_Ausgangstext:_

· · · · · · ·

Im evangelischen Heidelberger Katechismus ist dagegen festgehalten, dass aus Brot und Wein im Abendmahl nicht „der wesentliche Leib und das Blut Christi wird“.

Der Papst sieht auch die Zukunft der katholischen Weltkirche durch die Feier der Eucharistie nach der alten Lehre bestimmt. Die Feier der Eucharistie sei „die Mitte des Wachstumsprozesses der Kirche“, wie das Zweite Vatikanische Konzil formulierte: „Sooft das Kreuzesopfer, in dem Christus, unser Osterlamm, dahingegeben wurde, auf dem Altar gefeiert wird, vollzieht sich das Werk unserer Erlösung.“

Allein der ordentlich geweihte Priester darf

Kurz: Katholiken glauben – haben zu glauben –, dass sich in jeder Messfeier das Opfer von Christus am Kreuz, das erlösende Wirkung hat, fortsetzt. Mit diesem für die römisch-katholische Tradition zentralen Geschehen ist auch die einzigartige Stellung des Priesters mit gegeben. Denn allein der katholisch geweihte Priester kann die Wandlung von Brot und Wein zu Leib und Blut Christi (die so genannte Transsubstantiation) mit den Einsetzungsworten, der Konsekration der Messliturgie bewirken.

Daher schreibt Johannes Paul II. mit ausdrücklichem Bezug auf das Laterankonzil von 1215: „Die Gemeinde, die zur Feier der Eucharistie zusammenkommt, benötigt unbedingt einen geweihten Priester, der ihr vorsteht, um wirklich eucharistische Versammlung sein zu können. Auf der anderen Seite ist die Gemeinde nicht in der Lage, sich selbst den geweihten Amtsträger zu geben. Dieser ist eine Gabe, die sie durch die auf die Apostel zurückgehende Sukzession der Bischöfe empfängt.“

Kein gemeinsames Abendmahl für Katholiken und Protestanten

Daraus folgt für die grosskirchliche Ökumene, für den vom Papst so genannten „Bereich der ökumenischen Aktivitäten“, Niederschmetterndes: Diese Nicht-Katholiken hätten „vor allem wegen des Fehlens des Weihesakramentes die ursprüngliche und vollständige Wirklichkeit (substantia) des eucharistischen Mysteriums nicht gewahrt . (...) Deshalb müssen die katholischen Gläubigen, wenn sie auch die religiösen Überzeugungen ihrer getrennten Brüder respektieren, sich von der Teilnahme an einer Kommunion fernhalten, die in ihren Feiern ausgeteilt wird, um nicht einer Zweideutigkeit über die Natur der Eucharistie Vorschub zu leisten und es demzufolge zu unterlassen, die Wahrheit klar zu bezeugen. Dies würde zu einer Verzögerung des Weges zur vollen sichtbaren Einheit führen“ (eine Einheit, die sich der polnische Papst nur in römischen Bahnen vorstellen kann).

· · · · · · ·

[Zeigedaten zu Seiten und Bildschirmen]
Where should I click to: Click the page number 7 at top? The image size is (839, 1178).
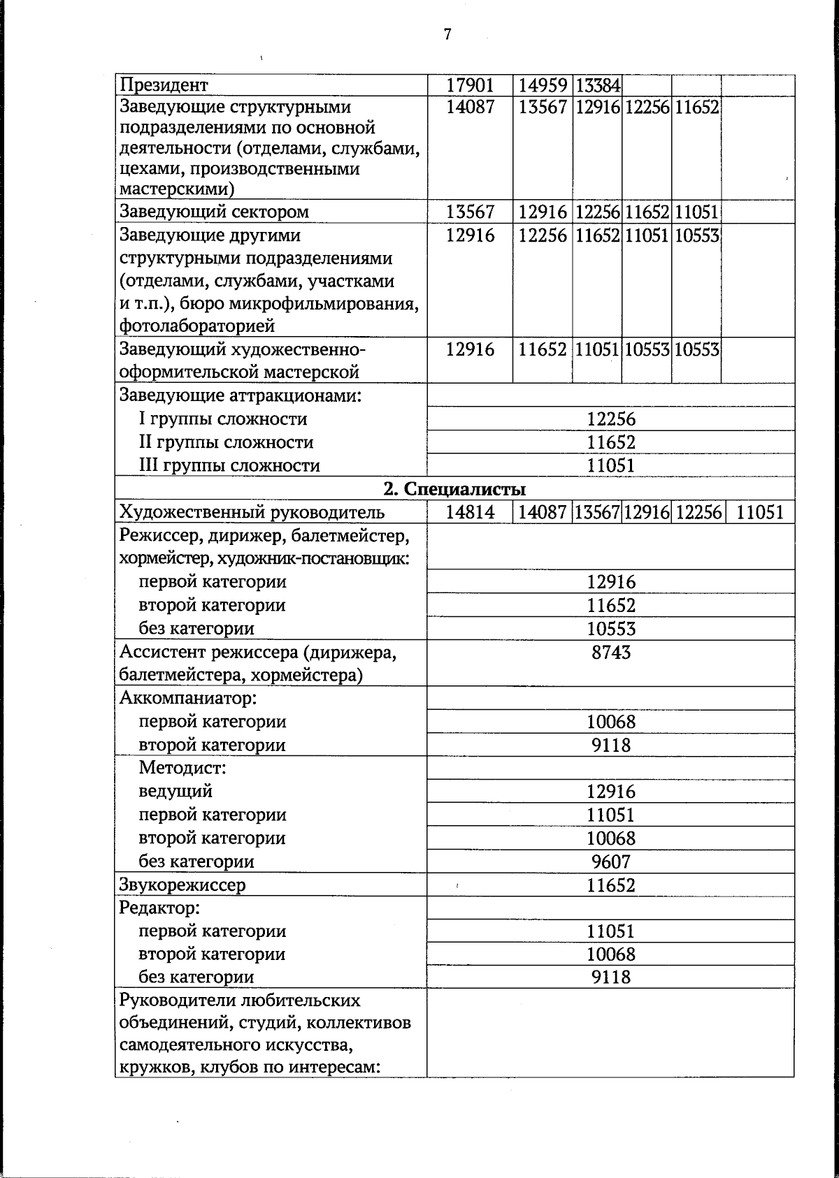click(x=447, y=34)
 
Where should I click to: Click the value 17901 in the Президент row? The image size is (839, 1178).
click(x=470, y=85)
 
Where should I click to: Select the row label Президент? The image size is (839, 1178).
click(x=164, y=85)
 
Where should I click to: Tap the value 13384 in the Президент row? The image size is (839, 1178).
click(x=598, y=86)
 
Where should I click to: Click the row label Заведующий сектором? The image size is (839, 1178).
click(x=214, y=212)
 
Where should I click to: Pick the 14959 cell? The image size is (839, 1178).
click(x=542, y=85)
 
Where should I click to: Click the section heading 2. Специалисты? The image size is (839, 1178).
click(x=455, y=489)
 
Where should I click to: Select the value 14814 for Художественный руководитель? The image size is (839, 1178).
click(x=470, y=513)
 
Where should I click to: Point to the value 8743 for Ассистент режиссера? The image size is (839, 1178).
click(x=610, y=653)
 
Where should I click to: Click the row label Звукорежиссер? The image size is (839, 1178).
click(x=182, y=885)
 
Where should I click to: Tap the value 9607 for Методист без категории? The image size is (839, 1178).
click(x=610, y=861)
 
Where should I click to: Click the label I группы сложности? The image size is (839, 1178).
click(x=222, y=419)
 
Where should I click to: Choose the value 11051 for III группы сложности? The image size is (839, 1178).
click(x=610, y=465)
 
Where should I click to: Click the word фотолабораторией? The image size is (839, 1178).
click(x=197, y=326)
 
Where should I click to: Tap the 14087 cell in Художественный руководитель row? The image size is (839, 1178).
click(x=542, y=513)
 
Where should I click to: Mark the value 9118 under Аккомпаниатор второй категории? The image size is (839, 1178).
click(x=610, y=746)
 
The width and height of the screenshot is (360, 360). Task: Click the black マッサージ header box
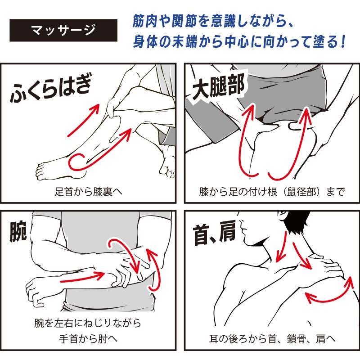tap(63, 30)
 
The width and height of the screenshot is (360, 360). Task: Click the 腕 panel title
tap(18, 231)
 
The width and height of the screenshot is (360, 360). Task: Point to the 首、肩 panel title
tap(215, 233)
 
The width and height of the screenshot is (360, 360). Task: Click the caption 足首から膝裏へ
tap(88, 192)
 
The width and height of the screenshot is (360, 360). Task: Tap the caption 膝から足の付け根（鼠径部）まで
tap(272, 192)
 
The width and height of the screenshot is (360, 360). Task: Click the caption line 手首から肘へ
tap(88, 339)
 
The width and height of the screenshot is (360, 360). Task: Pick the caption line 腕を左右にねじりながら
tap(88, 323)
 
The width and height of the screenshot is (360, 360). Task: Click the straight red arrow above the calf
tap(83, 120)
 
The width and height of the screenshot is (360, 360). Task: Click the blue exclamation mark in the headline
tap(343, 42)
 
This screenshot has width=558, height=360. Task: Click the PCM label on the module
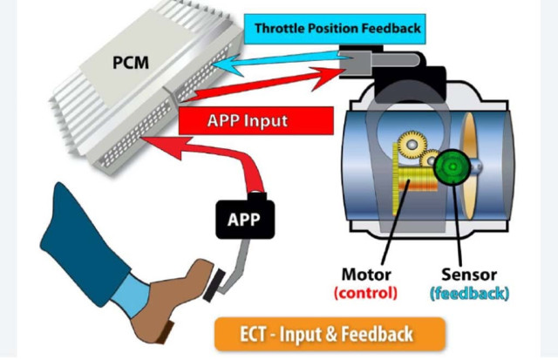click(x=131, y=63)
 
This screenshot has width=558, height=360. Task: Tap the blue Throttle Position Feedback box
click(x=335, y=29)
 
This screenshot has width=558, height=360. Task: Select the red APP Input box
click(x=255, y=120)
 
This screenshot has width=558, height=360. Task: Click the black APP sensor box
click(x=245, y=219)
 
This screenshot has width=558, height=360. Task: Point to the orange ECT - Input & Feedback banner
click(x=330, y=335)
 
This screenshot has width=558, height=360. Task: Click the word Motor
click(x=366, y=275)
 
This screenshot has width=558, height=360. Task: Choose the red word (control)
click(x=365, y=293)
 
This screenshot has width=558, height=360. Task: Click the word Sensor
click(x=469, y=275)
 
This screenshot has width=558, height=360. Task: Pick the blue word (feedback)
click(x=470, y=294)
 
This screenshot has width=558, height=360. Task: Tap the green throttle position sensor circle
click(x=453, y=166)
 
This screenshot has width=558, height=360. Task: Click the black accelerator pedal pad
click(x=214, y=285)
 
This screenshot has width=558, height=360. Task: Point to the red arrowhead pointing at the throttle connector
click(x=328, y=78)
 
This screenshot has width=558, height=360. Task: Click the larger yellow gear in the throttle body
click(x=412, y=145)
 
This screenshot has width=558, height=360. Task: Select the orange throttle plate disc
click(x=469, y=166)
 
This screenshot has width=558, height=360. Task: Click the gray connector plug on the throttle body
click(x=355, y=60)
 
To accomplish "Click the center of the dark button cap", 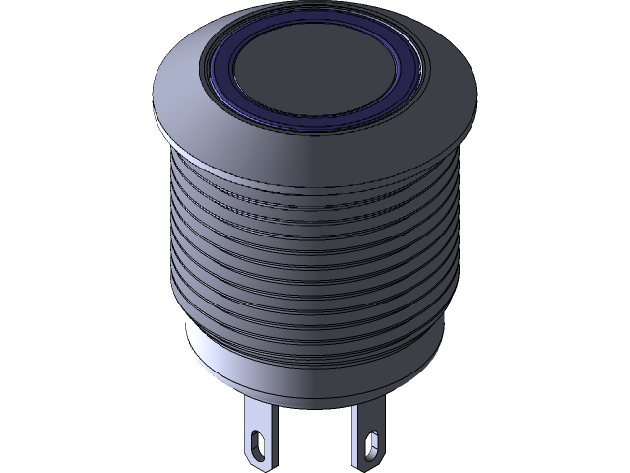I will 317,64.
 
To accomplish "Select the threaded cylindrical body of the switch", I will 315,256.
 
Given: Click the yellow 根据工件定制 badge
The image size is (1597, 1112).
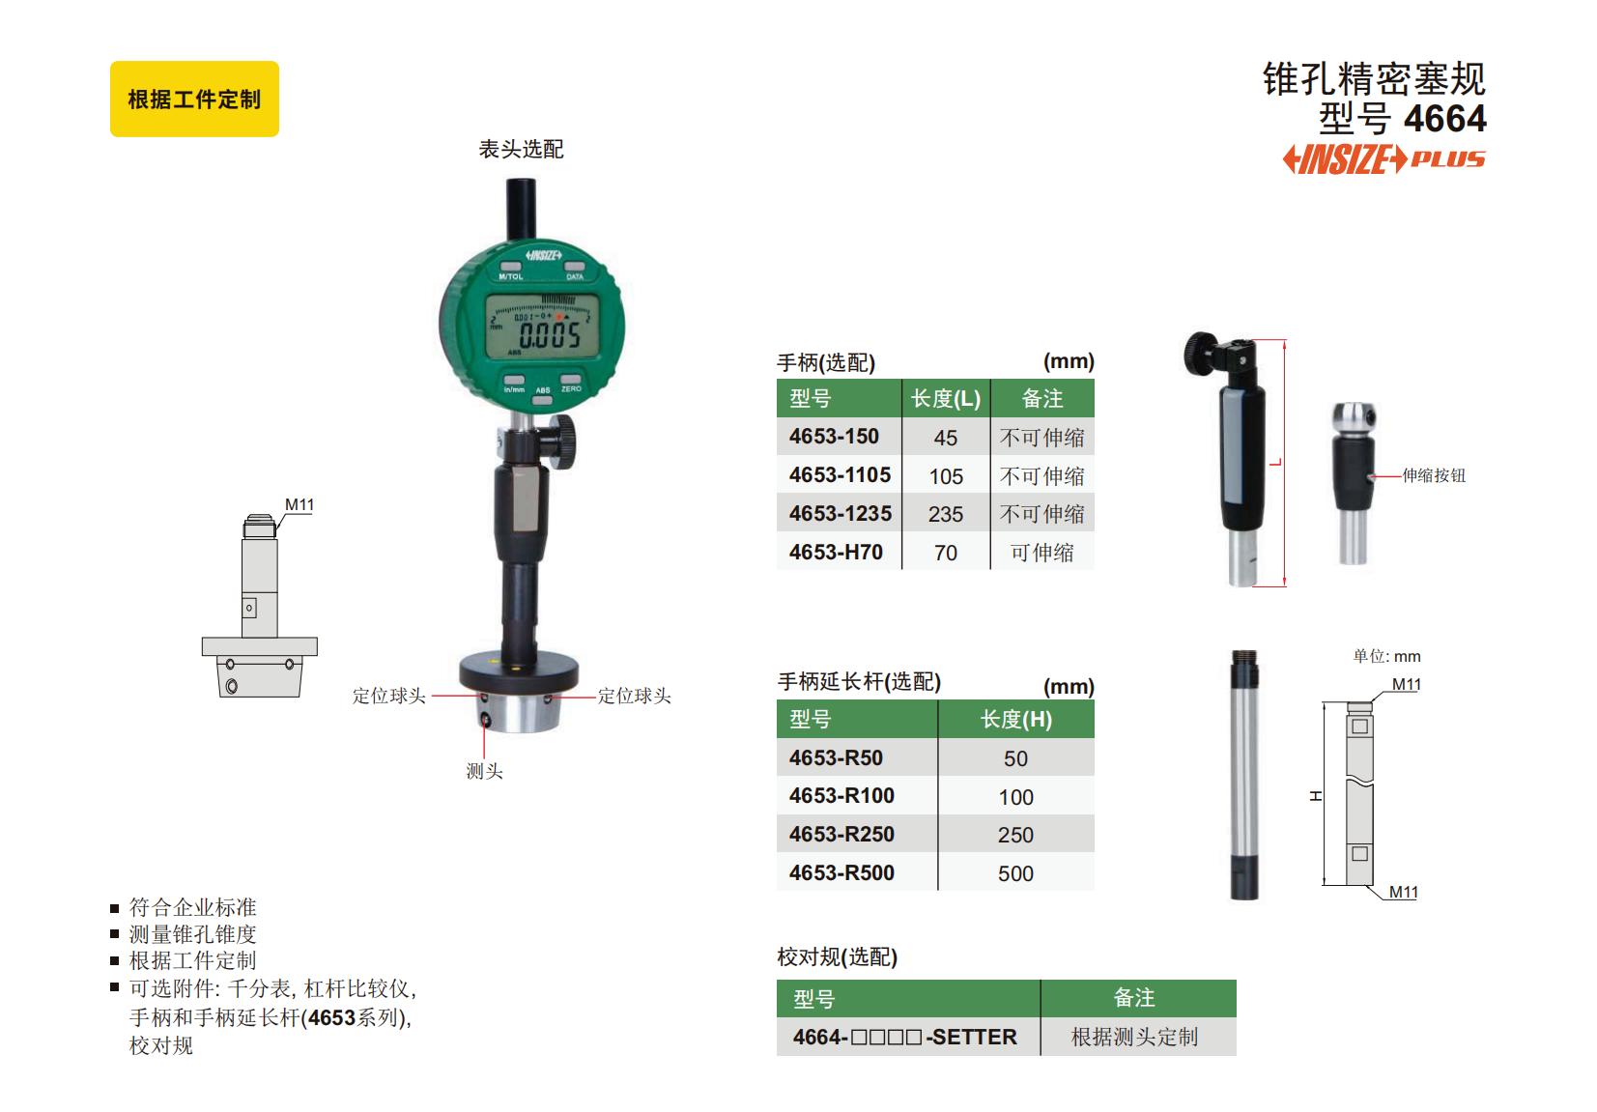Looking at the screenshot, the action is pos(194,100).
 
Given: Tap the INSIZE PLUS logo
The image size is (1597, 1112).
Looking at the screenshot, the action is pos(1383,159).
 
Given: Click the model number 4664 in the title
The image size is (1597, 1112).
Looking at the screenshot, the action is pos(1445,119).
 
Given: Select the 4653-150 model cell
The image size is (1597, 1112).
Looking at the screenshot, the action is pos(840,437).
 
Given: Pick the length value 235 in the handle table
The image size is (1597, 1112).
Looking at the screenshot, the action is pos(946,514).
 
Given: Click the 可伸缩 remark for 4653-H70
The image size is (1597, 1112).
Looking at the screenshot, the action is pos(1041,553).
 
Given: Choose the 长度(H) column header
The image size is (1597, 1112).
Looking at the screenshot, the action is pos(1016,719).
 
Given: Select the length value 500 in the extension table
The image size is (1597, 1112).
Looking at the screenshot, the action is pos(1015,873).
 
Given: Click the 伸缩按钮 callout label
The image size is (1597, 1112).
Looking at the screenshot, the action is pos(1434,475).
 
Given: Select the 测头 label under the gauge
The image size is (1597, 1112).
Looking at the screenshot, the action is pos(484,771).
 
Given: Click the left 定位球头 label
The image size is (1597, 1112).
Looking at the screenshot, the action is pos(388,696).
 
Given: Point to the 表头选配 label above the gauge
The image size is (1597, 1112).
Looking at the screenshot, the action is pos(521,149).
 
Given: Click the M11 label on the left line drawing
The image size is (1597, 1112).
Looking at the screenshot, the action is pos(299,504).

· · · · · · ·

_Aufgabe 1:_ Führe alle Zeilen auf, die die Zeichenfolge „blue“ enthalten, und gib jede davon unverändert wieder.
_Aufgabe 2:_ Schreibe den Text über die katholische Eucharistielehre im Anschluss an seinen letzten Satz weiter.

_Antwort 1:_
The width and height of the screenshot is (360, 360). Task: Click the blue exclamation mark in the headline
This screenshot has width=558, height=360. Task: Tap the blue Throttle Position Feedback box
This screenshot has width=558, height=360. Task: Pick the blue word (feedback)

_Antwort 2:_
Ob diese Argumente die Mehrheit der Katholiken in unseren Breitengraden noch überzeugen, darf bezweifelt werden. Der Vatikan hat indes die Welt im Blick, und in den meisten Weltteilen leben Katholiken nicht so ungezwungen mit Protestanten zusammen wie hierzulande. Der Bischof von Rom urteilt, dass die Messe nicht „durch ökumenische Wortgottesdienste oder durch gemeinsame Gebetstreffen mit Christen“ aus anderen Kirchen ersetzt werden kann.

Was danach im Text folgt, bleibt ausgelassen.